▸ Exercise prompt:
Locate, in the data below, the line that contains "The image size is (1024, 767)." and the line that contains "Task: Click the search"; reproduce exactly those two lines and every line between them, nothing more.

Stored data entries:
★ ★ ★ ★ ★ ★ ★

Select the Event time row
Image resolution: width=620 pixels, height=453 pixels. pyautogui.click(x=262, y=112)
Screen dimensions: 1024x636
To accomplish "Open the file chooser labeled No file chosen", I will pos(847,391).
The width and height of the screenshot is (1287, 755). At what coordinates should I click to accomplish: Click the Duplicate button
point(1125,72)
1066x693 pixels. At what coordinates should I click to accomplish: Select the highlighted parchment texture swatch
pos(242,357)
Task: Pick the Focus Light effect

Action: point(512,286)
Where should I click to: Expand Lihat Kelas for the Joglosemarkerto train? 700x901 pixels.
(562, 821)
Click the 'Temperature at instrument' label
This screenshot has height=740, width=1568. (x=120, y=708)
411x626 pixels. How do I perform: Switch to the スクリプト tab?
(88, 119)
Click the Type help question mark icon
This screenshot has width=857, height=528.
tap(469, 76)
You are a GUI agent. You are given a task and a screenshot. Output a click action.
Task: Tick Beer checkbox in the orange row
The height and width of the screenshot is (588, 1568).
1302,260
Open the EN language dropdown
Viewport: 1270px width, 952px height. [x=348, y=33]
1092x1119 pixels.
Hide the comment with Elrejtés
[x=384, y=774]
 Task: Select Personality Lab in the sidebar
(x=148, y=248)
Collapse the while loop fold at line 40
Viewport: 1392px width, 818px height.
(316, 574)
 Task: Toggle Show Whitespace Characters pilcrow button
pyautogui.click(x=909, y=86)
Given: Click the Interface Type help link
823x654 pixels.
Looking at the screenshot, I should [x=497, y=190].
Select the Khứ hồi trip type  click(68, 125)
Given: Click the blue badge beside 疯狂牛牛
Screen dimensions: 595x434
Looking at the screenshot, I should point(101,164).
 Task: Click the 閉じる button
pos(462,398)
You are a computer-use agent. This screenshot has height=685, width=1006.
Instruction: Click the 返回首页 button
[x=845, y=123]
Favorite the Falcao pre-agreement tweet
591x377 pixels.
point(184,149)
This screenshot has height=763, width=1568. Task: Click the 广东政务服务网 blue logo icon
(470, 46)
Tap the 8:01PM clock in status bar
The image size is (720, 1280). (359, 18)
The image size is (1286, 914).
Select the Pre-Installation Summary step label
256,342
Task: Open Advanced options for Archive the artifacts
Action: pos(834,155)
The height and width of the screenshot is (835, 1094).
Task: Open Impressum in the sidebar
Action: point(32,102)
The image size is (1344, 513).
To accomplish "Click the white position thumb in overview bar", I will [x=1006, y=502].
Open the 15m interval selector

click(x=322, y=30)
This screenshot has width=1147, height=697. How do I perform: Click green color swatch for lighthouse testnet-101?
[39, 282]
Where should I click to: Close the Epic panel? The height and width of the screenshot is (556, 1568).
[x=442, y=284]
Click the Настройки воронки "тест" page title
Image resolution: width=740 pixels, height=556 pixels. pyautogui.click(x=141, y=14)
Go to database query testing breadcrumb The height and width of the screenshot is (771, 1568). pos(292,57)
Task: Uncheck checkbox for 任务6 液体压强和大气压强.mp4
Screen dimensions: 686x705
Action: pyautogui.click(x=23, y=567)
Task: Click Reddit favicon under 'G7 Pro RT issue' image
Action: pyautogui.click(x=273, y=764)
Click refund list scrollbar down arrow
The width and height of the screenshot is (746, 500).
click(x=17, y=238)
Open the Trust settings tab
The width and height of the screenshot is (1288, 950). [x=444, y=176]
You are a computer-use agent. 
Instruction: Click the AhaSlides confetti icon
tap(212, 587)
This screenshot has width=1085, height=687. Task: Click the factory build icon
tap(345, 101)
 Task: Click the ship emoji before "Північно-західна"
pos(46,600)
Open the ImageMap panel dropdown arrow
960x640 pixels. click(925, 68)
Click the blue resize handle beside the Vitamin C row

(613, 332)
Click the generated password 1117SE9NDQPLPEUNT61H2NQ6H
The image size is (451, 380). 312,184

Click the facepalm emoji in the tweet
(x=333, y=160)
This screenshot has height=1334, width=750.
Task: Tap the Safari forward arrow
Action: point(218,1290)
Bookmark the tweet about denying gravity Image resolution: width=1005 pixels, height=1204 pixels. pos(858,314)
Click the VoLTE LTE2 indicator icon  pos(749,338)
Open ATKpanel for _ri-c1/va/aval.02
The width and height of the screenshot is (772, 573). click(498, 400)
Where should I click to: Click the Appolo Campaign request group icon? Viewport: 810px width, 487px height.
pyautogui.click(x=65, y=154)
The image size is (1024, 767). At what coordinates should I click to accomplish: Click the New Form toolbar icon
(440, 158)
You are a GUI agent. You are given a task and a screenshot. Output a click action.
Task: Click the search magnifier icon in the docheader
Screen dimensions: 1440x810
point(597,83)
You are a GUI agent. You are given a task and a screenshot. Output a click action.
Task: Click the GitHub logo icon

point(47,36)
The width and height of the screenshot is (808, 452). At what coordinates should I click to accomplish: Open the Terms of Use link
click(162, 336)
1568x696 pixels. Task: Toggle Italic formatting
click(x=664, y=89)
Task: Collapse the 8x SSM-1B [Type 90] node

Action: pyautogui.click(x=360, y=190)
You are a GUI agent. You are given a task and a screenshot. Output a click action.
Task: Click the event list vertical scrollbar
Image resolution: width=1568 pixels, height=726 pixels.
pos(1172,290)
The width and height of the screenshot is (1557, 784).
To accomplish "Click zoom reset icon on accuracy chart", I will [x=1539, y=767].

★ ★ ★ ★ ★ ★ ★

▸ Response below:
The image size is (1024, 767). At what coordinates should I click to accomplish: Click the New Form toolbar icon
(440, 158)
You are a GUI agent. You are given a task and a screenshot. Output a click action.
Task: Click the search magnifier icon in the docheader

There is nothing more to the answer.